Architecture

Tool Calling

The mechanism by which an LLM selects and invokes external functions with structured arguments during inference, as defined by JSON schemas in the API request.

Definition

Tool Calling is the mechanism by which an LLM selects and invokes external functions with structured arguments during inference, based on JSON schemas provided in the API request. When tools are defined in the API call, the model can respond not with text but with a structured tool call object specifying which function to invoke and with what parameters. The calling application then executes the actual function and returns the result back to the model as a tool result message. Tool calling is the foundation of agentic behavior—it is the mechanism that connects language model reasoning to real-world computation.

Engineering Context

Tool calling (OpenAI's term; Anthropic calls it "tool use") is a core primitive for building agents. The model returns a structured tool call object (function name + arguments as JSON) rather than text. The application executes the function and returns results.
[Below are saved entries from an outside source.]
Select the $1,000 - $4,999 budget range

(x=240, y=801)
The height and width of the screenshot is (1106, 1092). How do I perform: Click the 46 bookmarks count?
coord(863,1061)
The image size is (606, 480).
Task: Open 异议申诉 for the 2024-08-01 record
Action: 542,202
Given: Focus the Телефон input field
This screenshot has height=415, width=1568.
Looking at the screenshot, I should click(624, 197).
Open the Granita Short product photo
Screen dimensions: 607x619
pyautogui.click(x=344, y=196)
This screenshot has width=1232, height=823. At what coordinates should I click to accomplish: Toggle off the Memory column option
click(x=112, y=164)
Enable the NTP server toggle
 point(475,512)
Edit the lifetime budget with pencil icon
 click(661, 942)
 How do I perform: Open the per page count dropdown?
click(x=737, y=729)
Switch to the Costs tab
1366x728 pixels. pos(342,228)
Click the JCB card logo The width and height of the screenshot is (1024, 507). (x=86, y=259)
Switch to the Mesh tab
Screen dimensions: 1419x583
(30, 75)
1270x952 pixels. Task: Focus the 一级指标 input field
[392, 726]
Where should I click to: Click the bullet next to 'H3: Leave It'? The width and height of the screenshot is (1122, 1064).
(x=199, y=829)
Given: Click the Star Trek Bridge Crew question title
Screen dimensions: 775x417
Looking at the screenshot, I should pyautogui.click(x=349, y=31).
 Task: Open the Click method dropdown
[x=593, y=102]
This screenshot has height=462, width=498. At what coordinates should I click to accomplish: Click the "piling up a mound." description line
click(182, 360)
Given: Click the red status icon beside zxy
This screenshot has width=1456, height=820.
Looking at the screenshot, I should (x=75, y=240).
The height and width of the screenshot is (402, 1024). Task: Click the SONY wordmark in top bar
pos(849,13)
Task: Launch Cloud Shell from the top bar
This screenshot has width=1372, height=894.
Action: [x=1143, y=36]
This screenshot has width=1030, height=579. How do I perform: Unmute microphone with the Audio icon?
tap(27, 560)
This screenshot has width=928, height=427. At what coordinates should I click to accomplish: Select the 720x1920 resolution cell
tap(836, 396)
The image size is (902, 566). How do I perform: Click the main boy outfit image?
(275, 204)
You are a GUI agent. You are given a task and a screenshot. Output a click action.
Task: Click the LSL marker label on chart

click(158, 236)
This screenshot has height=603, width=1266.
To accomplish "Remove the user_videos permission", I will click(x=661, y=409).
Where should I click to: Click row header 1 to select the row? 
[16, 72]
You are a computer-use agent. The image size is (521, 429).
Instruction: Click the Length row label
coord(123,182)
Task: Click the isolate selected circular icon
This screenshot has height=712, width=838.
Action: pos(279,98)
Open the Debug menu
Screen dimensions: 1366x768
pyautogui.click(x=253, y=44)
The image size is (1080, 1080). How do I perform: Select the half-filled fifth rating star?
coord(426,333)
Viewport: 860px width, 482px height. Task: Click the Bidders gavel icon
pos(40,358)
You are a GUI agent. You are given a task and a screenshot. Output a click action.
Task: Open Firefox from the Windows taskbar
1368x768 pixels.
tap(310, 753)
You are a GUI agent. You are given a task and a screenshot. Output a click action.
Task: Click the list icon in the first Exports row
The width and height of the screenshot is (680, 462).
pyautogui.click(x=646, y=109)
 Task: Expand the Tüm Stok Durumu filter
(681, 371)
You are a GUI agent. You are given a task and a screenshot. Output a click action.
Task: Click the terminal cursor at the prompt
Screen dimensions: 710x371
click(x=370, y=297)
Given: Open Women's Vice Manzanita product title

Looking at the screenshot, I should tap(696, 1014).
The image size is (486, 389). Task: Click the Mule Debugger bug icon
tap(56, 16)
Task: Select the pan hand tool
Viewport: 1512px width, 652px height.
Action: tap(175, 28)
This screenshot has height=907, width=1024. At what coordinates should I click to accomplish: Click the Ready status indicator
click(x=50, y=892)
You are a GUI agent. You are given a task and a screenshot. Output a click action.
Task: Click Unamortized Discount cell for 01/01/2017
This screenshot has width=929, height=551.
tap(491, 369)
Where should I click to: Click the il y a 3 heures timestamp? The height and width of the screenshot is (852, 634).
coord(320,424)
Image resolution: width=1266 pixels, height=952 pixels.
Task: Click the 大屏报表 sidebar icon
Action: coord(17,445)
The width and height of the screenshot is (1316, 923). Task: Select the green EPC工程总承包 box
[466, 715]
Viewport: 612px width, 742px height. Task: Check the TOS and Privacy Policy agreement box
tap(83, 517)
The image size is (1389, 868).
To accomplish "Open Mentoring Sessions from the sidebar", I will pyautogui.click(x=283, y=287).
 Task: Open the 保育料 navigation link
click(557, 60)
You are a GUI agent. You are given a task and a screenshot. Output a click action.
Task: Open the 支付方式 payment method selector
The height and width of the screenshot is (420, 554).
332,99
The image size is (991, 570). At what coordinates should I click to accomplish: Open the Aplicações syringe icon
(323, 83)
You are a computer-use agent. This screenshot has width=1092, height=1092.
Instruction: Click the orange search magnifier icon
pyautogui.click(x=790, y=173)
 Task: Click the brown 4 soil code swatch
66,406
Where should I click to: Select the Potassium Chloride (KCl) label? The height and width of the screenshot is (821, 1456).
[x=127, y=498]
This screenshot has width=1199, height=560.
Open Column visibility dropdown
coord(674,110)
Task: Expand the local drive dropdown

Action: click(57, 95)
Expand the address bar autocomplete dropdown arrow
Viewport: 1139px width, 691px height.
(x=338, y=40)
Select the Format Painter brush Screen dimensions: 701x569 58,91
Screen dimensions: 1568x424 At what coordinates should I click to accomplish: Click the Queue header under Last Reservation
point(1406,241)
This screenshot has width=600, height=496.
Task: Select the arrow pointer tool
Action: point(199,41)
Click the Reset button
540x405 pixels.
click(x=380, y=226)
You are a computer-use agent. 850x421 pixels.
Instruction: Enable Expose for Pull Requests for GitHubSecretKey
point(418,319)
Reliability requires: strict schema definition with clear descriptions (the model uses descriptions to decide when to call each tool), validation of model-generated arguments before execution, idempotency for side-effecting tools (so retries are safe), and structured error feedback so the model can handle failures gracefully. Parallel tool calling (multiple tool calls in a single model response) can significantly reduce latency for tasks that require multiple independent lookups.